Count the lines in the records below that contain the word "agent", and give that figure alone.

Saved entries:

--*--

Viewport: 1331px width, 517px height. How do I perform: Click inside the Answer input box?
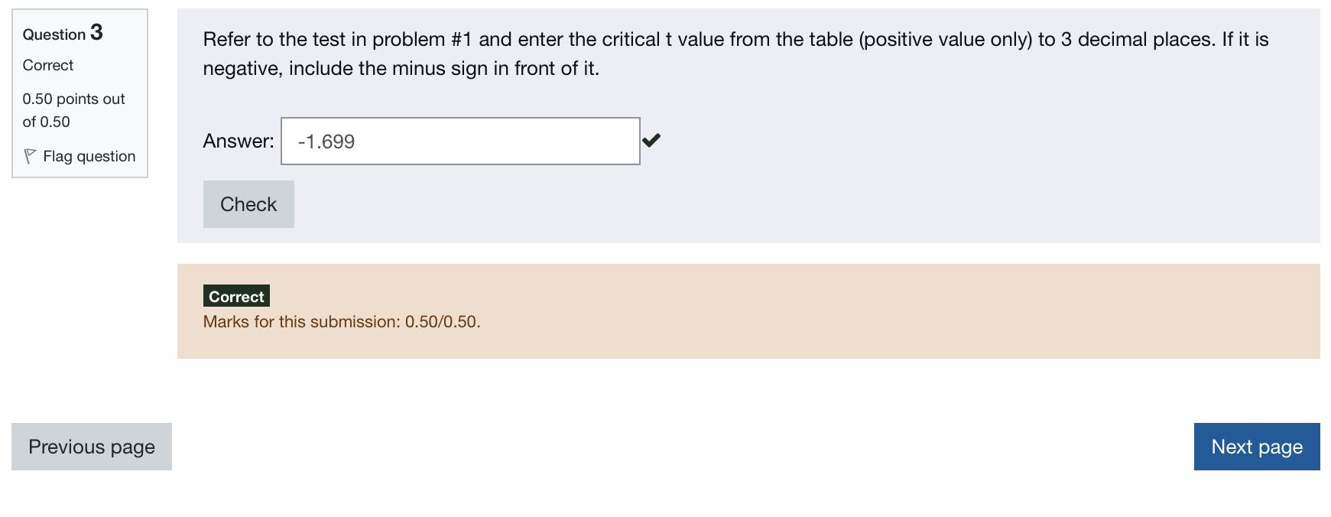(x=459, y=141)

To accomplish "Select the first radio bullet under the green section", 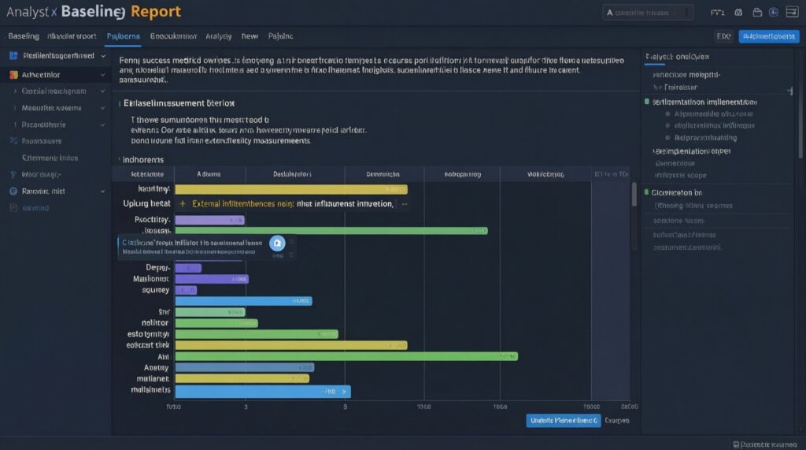I will click(667, 114).
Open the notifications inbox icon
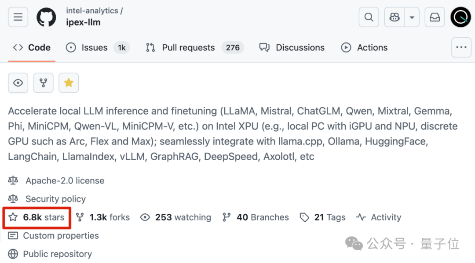This screenshot has width=475, height=263. coord(434,17)
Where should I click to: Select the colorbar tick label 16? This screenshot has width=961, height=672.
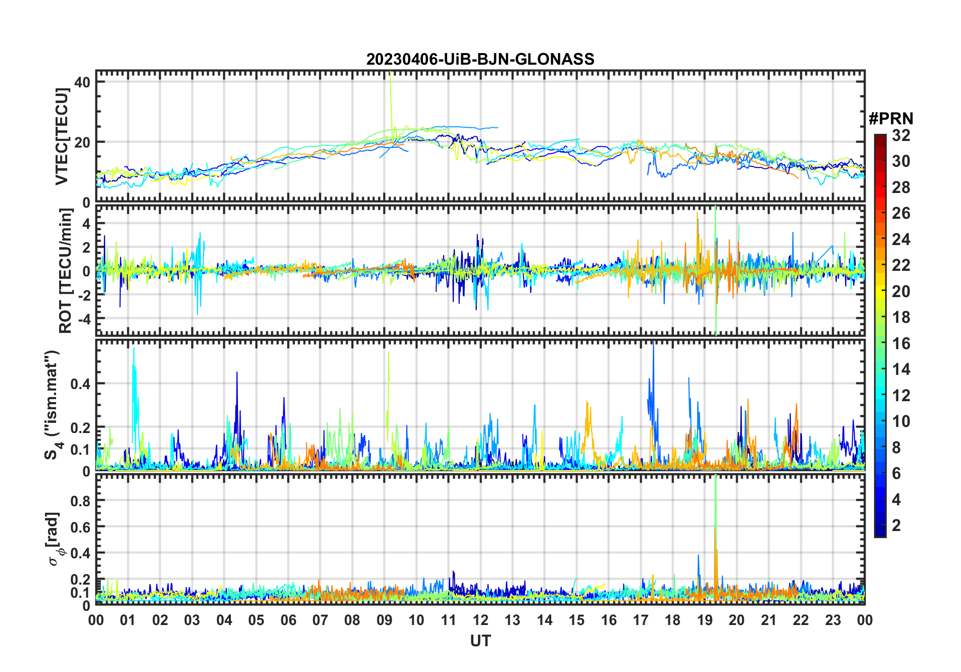[x=901, y=344]
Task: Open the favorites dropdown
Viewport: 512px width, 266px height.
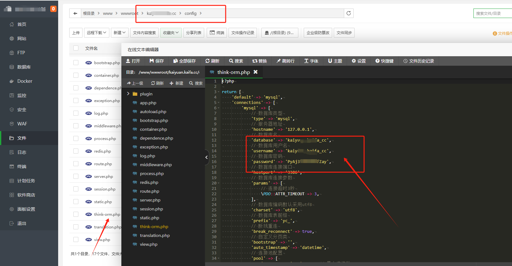Action: (x=171, y=33)
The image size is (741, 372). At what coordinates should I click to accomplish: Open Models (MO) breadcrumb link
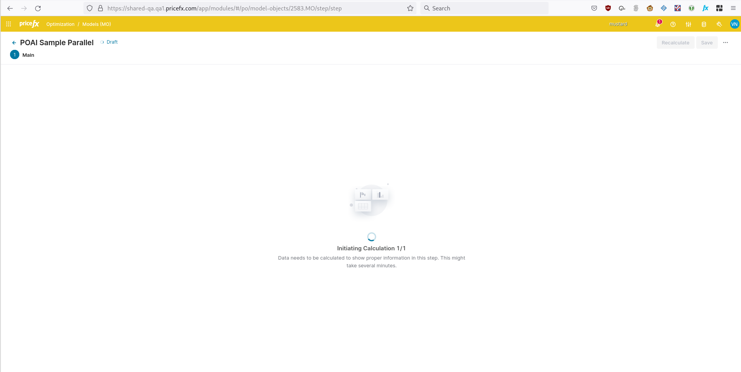click(97, 24)

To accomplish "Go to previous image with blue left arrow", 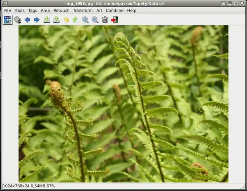I will 27,20.
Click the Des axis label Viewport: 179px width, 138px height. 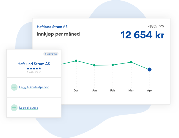(x=76, y=91)
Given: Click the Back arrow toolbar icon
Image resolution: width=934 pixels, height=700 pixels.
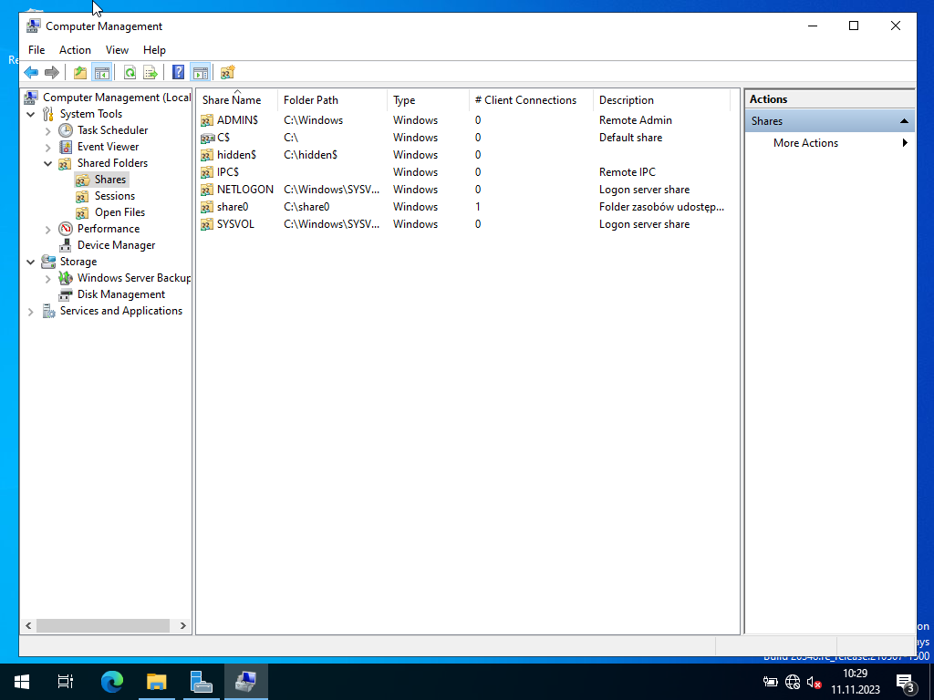Looking at the screenshot, I should [31, 73].
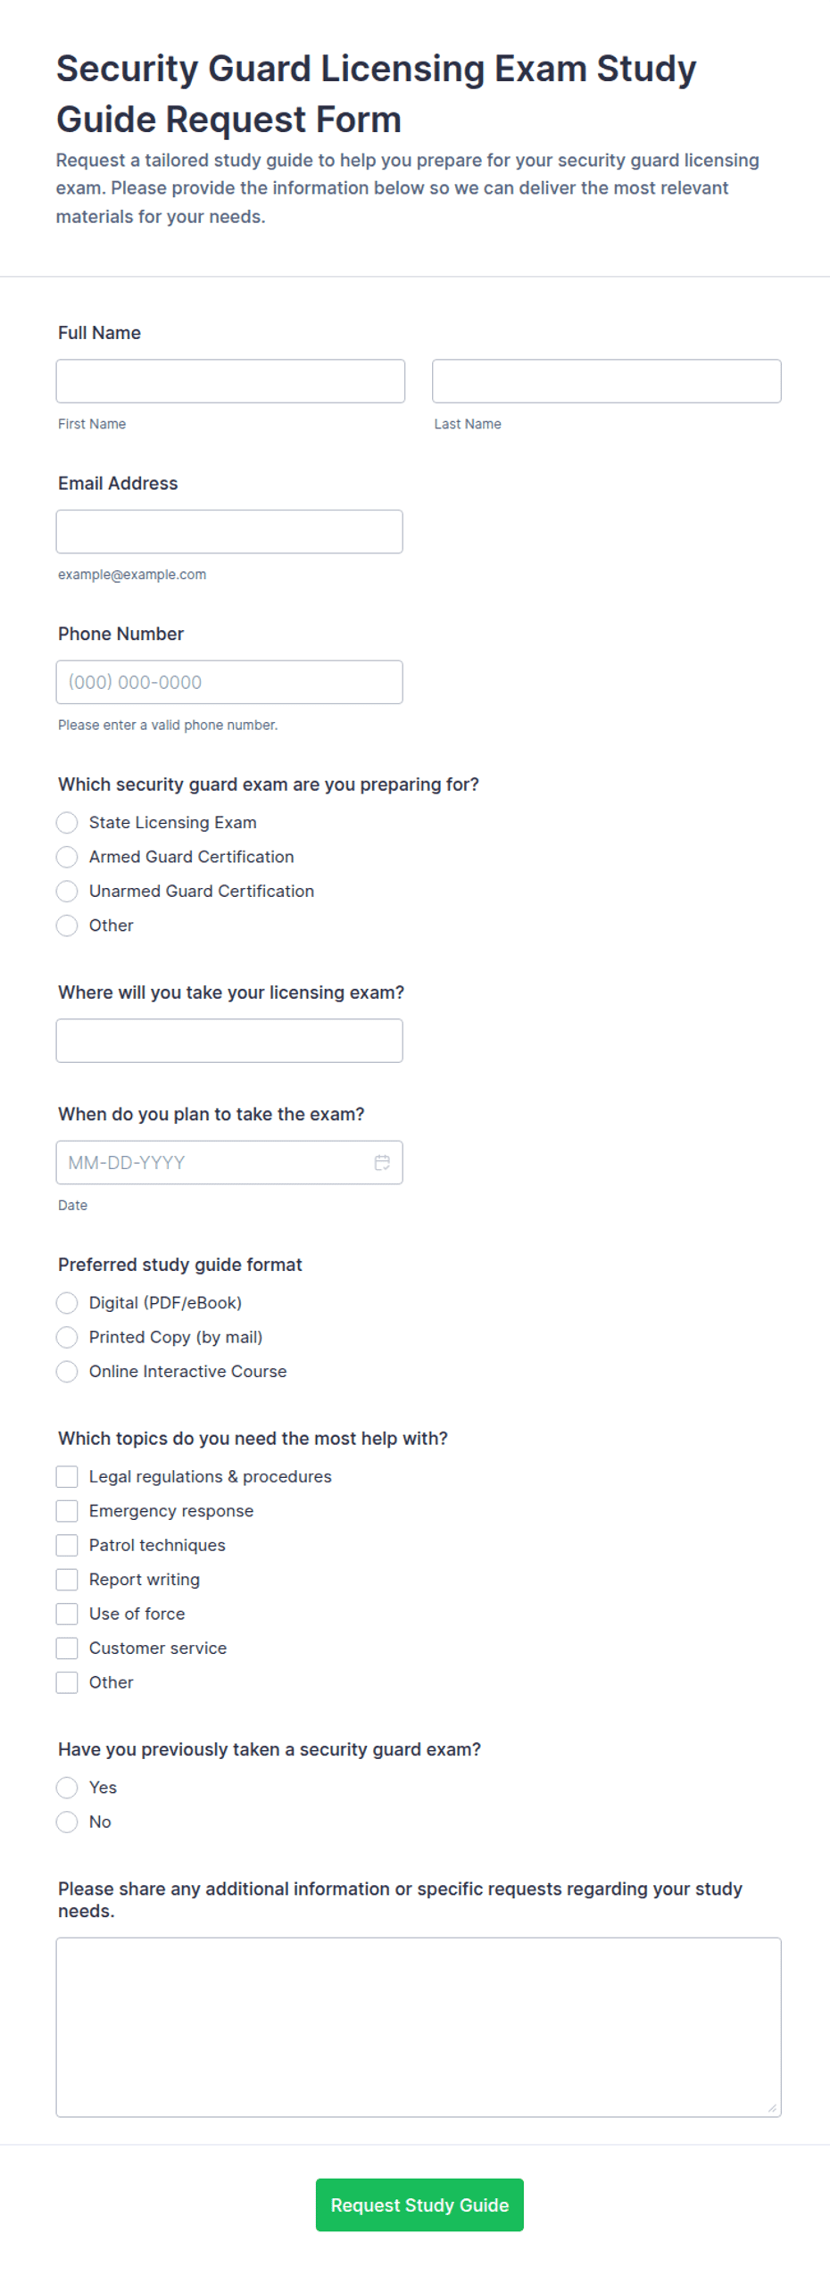Select Printed Copy by mail format
This screenshot has width=830, height=2275.
point(67,1337)
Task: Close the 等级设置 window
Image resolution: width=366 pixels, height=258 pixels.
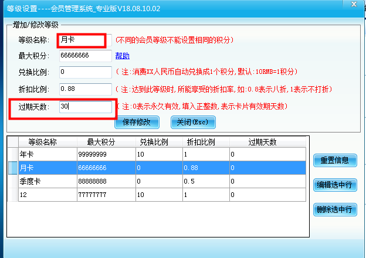Action: 353,5
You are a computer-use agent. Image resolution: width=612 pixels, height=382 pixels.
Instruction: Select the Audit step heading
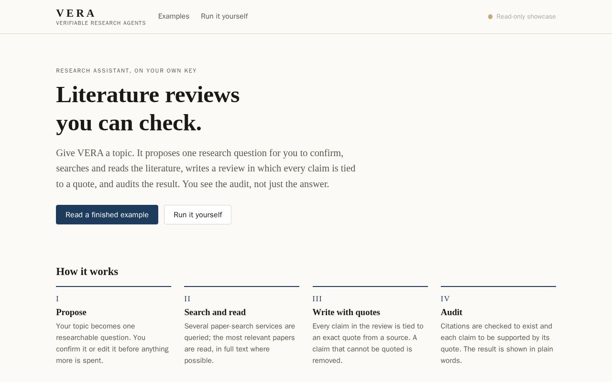(x=451, y=312)

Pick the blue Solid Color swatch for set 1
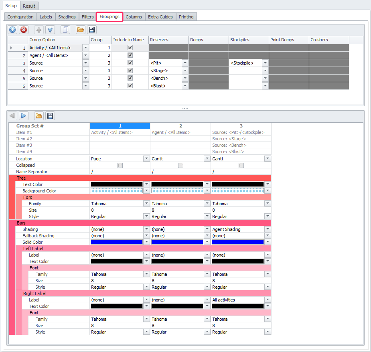coord(117,242)
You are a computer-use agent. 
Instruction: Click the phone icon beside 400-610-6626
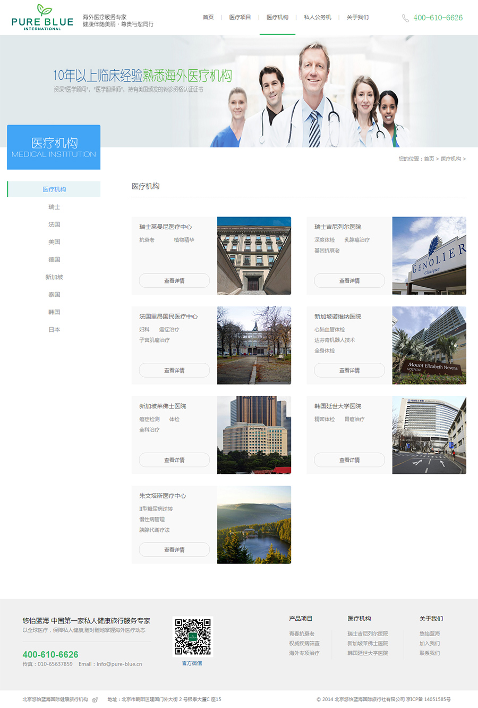point(406,17)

--*--

▶ [Written reply]: 2